It is intuitive. The Divide and Conquer algorithm groups two digits, forming an even polynomial. There are two factors x = a(10^(n/2)) + b y = c(10^(n/2)) + d Then FOILing gives us: xy = ac(10^(n)) + (ad + bc)10^(n/2) + bd. Using additive inverse operation gives us the middle term in the Karatsuba Algorithm. If you want me to write that out, let me know.
It is really super easy, but the algorithm is unknown by most people. I by myself became aware of this alforithm just some weeks ago. I'm really surprised. It is certainly of real importance in cryptography public key algotithms.
Useless detail, bacause the premise of the video was to show that there are other multiplication algorithms in the field, you've proved it as soon as you've shown us the recipe. Introducing recursion that way is also bad from a learning standpoint. He wanted to show he knows his business or perhaps wanted to show he's damn smart.
This is not an introduction to recursion. Recursion, by this point in the pensum, was already introduced by Introduction to Cumputer Science in the previous term. This is a second-term course.
First of all, 5794 x 4123 = 23888662 (check on a calculator). The actual implementation is: 57 x 41 = 2337 (step1) 94 x 23 = 2162 (step2) 151 x 64 = 9664 (step 3) 9664 - 2337 - 2162 = 5165 (step 4) Result = 23370000 + 2162 + 516500 = 23888662 (step 5) Which as you can see, matches the calculator based result.

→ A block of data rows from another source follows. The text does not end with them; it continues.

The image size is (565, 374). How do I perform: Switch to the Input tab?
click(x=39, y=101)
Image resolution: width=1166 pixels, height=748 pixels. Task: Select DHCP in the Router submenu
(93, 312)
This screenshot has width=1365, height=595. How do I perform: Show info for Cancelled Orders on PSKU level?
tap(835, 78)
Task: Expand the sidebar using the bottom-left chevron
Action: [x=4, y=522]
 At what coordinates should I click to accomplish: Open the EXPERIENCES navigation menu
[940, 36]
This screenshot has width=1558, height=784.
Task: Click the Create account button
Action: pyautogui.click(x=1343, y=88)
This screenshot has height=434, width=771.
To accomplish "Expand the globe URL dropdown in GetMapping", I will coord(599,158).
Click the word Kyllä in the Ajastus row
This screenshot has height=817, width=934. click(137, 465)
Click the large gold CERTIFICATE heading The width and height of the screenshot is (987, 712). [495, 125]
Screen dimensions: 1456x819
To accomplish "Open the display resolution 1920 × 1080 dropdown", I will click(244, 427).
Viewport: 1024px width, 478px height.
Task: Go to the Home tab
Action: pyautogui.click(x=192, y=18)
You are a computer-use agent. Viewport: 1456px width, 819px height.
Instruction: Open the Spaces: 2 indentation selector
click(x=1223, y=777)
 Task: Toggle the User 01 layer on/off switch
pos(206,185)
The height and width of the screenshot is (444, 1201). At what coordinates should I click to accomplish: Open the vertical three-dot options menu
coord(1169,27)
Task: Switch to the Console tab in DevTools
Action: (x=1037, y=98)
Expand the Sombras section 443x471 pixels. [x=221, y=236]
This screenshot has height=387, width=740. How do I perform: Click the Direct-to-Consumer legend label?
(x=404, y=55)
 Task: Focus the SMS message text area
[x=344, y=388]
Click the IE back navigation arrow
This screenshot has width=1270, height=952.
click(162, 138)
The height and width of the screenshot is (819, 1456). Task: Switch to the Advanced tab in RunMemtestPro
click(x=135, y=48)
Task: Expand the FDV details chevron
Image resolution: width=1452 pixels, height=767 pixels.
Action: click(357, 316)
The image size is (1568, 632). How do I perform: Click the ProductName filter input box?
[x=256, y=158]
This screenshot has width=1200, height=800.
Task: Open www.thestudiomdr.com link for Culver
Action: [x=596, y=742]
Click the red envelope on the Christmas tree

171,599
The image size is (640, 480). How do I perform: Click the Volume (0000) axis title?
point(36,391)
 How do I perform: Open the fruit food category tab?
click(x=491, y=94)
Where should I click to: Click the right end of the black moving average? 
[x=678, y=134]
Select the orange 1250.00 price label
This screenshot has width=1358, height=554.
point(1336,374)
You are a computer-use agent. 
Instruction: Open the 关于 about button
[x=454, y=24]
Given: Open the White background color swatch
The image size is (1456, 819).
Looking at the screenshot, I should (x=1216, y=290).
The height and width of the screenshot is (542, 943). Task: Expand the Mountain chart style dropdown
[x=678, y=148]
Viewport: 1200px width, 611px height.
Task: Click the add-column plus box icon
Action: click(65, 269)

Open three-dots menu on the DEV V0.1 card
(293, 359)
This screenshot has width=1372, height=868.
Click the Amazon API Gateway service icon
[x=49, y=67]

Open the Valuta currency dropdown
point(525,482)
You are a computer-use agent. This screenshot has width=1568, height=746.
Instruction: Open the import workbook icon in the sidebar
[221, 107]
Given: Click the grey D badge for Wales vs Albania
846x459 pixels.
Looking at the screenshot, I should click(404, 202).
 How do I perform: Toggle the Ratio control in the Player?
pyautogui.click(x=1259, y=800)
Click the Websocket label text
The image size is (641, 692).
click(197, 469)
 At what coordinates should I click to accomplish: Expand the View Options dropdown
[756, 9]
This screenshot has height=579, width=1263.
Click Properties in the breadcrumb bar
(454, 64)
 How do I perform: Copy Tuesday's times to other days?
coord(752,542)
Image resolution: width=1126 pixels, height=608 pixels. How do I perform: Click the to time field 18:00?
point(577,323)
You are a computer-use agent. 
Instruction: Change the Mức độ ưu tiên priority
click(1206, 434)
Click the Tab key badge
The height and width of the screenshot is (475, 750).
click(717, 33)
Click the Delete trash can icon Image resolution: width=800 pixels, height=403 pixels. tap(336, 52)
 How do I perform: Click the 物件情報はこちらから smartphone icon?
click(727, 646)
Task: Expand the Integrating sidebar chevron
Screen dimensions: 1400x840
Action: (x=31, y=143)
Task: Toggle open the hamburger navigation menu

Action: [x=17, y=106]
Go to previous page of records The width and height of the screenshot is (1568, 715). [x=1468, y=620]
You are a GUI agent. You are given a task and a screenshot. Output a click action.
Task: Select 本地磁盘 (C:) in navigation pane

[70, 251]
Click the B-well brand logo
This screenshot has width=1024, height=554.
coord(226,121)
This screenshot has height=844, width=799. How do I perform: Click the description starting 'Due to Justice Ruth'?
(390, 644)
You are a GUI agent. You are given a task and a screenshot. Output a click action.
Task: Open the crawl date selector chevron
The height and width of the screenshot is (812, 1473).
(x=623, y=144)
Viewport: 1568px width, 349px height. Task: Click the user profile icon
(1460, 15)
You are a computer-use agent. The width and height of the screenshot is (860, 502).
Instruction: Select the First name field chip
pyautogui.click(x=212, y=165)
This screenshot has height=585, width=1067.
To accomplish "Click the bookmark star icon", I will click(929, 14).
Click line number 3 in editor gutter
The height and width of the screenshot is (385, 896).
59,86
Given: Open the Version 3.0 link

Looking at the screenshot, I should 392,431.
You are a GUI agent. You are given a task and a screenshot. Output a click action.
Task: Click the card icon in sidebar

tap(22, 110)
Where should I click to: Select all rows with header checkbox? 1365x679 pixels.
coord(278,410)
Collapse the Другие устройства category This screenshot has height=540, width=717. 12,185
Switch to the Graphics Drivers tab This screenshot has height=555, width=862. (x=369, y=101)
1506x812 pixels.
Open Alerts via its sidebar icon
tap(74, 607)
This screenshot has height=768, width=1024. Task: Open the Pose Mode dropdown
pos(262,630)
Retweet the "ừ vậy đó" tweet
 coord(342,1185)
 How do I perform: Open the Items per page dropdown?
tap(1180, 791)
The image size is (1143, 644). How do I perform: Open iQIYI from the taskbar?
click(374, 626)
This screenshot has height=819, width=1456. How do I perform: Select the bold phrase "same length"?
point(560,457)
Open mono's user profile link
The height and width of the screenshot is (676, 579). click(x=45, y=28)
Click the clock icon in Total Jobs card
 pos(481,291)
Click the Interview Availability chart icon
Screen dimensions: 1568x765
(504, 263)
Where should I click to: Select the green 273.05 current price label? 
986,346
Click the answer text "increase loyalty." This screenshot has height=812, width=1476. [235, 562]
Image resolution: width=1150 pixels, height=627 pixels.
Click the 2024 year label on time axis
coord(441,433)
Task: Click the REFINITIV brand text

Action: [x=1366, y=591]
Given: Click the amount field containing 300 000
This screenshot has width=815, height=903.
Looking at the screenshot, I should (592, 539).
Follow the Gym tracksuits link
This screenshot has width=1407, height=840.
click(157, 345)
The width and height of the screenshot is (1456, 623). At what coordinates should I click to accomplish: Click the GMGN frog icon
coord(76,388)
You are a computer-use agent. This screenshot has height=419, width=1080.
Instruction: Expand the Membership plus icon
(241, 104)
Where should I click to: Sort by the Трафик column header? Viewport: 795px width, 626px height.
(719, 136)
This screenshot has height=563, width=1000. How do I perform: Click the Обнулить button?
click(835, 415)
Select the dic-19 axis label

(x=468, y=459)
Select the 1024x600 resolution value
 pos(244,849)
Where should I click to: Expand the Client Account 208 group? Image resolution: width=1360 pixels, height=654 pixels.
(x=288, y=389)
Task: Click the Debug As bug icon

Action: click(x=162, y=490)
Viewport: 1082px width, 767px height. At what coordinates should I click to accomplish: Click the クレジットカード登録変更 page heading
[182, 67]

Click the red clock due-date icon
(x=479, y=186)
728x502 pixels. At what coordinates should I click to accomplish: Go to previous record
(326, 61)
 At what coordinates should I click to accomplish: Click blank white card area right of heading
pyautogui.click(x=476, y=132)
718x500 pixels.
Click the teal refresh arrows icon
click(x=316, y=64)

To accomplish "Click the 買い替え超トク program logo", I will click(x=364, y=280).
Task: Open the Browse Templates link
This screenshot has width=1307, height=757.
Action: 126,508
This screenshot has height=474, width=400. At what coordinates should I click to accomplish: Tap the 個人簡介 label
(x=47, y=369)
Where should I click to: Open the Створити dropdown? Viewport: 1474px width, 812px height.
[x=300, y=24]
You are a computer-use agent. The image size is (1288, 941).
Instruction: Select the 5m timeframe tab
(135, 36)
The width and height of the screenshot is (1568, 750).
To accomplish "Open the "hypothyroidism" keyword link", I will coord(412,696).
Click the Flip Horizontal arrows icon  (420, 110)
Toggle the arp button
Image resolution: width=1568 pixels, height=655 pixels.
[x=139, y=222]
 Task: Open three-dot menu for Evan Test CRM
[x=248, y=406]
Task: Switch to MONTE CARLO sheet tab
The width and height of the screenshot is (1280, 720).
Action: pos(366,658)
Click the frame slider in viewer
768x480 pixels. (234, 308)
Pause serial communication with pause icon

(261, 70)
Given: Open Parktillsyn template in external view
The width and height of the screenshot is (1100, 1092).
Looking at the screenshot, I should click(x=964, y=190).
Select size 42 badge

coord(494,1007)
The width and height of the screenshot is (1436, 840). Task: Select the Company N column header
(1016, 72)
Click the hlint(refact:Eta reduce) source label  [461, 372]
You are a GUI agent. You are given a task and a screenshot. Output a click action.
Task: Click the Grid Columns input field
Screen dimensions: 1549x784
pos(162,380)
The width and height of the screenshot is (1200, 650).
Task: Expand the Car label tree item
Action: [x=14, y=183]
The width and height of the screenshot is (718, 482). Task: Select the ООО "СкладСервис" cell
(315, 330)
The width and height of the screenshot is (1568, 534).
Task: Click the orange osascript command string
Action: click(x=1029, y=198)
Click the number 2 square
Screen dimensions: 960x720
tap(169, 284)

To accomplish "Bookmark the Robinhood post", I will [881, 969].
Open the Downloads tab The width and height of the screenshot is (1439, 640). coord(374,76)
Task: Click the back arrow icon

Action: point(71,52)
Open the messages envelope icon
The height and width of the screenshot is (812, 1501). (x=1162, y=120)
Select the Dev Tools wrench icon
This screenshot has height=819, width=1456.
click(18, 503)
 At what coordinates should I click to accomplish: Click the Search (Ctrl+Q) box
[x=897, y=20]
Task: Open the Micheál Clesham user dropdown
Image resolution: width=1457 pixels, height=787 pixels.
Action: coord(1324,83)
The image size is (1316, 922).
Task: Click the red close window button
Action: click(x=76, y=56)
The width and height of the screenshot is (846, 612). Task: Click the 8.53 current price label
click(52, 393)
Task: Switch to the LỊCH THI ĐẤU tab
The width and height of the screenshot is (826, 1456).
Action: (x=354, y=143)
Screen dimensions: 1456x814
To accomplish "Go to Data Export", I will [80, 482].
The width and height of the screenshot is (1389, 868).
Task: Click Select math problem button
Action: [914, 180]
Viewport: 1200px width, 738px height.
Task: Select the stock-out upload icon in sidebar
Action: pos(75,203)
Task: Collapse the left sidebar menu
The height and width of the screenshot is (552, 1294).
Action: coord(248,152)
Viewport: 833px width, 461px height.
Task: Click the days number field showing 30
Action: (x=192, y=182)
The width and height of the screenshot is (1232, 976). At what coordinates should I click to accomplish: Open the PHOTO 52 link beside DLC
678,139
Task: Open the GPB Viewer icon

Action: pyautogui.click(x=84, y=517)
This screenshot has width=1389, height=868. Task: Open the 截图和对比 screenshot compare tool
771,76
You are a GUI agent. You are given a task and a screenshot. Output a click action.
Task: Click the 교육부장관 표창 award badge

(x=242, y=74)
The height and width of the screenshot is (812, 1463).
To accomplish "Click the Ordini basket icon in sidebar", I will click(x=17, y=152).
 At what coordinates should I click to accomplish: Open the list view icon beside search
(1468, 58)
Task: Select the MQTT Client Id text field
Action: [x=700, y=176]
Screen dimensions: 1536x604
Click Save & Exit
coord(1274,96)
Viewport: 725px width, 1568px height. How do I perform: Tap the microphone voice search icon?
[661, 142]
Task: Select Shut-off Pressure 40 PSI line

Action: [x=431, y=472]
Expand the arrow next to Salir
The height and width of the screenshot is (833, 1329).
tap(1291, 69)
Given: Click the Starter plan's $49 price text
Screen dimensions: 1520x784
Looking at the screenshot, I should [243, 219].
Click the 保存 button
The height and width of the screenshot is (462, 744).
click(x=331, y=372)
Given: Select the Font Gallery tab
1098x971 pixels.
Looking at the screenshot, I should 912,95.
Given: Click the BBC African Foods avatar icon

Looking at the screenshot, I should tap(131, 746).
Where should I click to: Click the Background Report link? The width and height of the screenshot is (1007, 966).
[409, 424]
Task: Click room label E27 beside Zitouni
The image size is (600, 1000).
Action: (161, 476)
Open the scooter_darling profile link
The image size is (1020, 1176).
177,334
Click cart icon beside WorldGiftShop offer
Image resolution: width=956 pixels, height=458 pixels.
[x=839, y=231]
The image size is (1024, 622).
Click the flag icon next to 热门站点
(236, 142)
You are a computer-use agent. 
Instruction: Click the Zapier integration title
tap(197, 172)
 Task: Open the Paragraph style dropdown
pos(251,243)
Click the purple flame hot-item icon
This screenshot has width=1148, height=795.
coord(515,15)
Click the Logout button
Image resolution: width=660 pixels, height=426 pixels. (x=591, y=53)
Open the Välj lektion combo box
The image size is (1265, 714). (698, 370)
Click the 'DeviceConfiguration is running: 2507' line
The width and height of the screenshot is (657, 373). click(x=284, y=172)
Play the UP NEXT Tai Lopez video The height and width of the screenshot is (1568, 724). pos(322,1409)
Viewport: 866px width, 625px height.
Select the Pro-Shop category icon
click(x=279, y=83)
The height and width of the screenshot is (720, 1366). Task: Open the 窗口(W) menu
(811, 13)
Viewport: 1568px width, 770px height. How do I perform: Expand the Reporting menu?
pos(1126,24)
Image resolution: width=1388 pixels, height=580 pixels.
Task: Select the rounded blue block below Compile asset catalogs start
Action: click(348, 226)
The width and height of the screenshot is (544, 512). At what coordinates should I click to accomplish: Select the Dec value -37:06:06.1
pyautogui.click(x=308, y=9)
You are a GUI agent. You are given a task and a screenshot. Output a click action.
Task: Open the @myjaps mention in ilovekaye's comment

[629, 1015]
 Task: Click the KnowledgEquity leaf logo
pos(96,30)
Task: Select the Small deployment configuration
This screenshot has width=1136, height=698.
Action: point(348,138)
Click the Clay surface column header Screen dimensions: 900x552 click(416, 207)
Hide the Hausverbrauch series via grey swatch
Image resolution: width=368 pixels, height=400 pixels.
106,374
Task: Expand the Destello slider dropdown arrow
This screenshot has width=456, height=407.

@@fuminou3271 That's how it works. Check step 5 at 3:22 in the video. To explain why we do that, you need to understand what is being explained in the video from 9:50. Basically, you can see on the formula under recall that we are calculating the 3 values represented by ac, ad+bc and bd. Then we need to multiply ac by 10^n and ad+bc by 10^n/2. Since in this multiplication n is 4, then multiplying by 10^n is adding 4 zeros and multiplying by 10^n/2 is adding 2 zeros.